### Aim
Rewrite the data below, switching each "dropdown" to "drop-down list" and keeping everything else the same.

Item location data
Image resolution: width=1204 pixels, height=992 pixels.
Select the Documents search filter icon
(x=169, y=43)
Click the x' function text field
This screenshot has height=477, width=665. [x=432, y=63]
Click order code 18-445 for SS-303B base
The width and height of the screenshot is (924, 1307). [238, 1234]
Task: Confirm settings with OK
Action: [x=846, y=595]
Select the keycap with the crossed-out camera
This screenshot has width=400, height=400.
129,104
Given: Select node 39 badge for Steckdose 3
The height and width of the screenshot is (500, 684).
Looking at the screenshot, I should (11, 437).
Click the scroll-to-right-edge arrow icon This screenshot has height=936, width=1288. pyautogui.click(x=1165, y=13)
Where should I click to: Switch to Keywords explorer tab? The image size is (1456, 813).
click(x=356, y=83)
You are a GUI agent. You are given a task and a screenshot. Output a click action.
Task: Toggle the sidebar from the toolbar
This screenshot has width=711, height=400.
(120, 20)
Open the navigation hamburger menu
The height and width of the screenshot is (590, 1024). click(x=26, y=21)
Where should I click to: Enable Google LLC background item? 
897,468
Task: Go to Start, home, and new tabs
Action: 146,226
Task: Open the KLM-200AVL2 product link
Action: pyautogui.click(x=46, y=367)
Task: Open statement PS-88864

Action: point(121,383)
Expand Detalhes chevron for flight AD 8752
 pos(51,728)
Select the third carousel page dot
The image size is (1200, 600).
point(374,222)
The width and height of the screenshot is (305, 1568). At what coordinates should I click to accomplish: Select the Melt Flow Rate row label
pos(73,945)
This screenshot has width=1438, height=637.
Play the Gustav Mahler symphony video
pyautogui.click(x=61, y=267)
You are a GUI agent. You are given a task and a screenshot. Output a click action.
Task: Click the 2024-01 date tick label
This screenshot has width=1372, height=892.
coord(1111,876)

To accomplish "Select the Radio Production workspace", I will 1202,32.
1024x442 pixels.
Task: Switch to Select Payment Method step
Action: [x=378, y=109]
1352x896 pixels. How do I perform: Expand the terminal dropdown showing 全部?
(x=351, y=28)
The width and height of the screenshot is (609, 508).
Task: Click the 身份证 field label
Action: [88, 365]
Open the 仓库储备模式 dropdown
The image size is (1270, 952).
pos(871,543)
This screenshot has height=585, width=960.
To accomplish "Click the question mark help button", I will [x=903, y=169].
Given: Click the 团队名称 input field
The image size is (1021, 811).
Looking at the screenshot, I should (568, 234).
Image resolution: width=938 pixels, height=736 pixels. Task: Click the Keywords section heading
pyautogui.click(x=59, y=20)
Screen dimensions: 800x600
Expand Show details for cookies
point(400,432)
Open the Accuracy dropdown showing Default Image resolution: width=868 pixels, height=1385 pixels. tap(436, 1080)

### Answer to the problem
Image resolution: width=1204 pixels, height=992 pixels.
Select the Documents search filter icon
(x=169, y=43)
Click the x' function text field
This screenshot has height=477, width=665. [x=432, y=63]
Click order code 18-445 for SS-303B base
The width and height of the screenshot is (924, 1307). [238, 1234]
Task: Confirm settings with OK
Action: [x=846, y=595]
Select the keycap with the crossed-out camera
This screenshot has width=400, height=400.
129,104
Given: Select node 39 badge for Steckdose 3
The height and width of the screenshot is (500, 684).
Looking at the screenshot, I should (11, 437).
Click the scroll-to-right-edge arrow icon This screenshot has height=936, width=1288. pyautogui.click(x=1165, y=13)
Where should I click to: Switch to Keywords explorer tab? The image size is (1456, 813).
click(x=356, y=83)
You are a GUI agent. You are given a task and a screenshot. Output a click action.
Task: Toggle the sidebar from the toolbar
This screenshot has width=711, height=400.
(120, 20)
Open the navigation hamburger menu
The height and width of the screenshot is (590, 1024). click(x=26, y=21)
Where should I click to: Enable Google LLC background item? 
897,468
Task: Go to Start, home, and new tabs
Action: 146,226
Task: Open the KLM-200AVL2 product link
Action: pyautogui.click(x=46, y=367)
Task: Open statement PS-88864

Action: point(121,383)
Expand Detalhes chevron for flight AD 8752
 pos(51,728)
Select the third carousel page dot
The image size is (1200, 600).
point(374,222)
The width and height of the screenshot is (305, 1568). At what coordinates should I click to accomplish: Select the Melt Flow Rate row label
pos(73,945)
This screenshot has width=1438, height=637.
Play the Gustav Mahler symphony video
pyautogui.click(x=61, y=267)
You are a GUI agent. You are given a task and a screenshot. Output a click action.
Task: Click the 2024-01 date tick label
This screenshot has width=1372, height=892.
coord(1111,876)

To accomplish "Select the Radio Production workspace", I will 1202,32.
1024x442 pixels.
Task: Switch to Select Payment Method step
Action: [x=378, y=109]
1352x896 pixels. How do I perform: Expand the terminal drop-down list showing 全部?
(x=351, y=28)
The width and height of the screenshot is (609, 508).
Task: Click the 身份证 field label
Action: [88, 365]
Open the 仓库储备模式 drop-down list
The image size is (1270, 952).
pos(871,543)
This screenshot has height=585, width=960.
To accomplish "Click the question mark help button", I will [x=903, y=169].
Given: Click the 团队名称 input field
The image size is (1021, 811).
Looking at the screenshot, I should (568, 234).
Image resolution: width=938 pixels, height=736 pixels. Task: Click the Keywords section heading
pyautogui.click(x=59, y=20)
Screen dimensions: 800x600
Expand Show details for cookies
point(400,432)
Open the Accuracy drop-down list showing Default Image resolution: width=868 pixels, height=1385 pixels. tap(436, 1080)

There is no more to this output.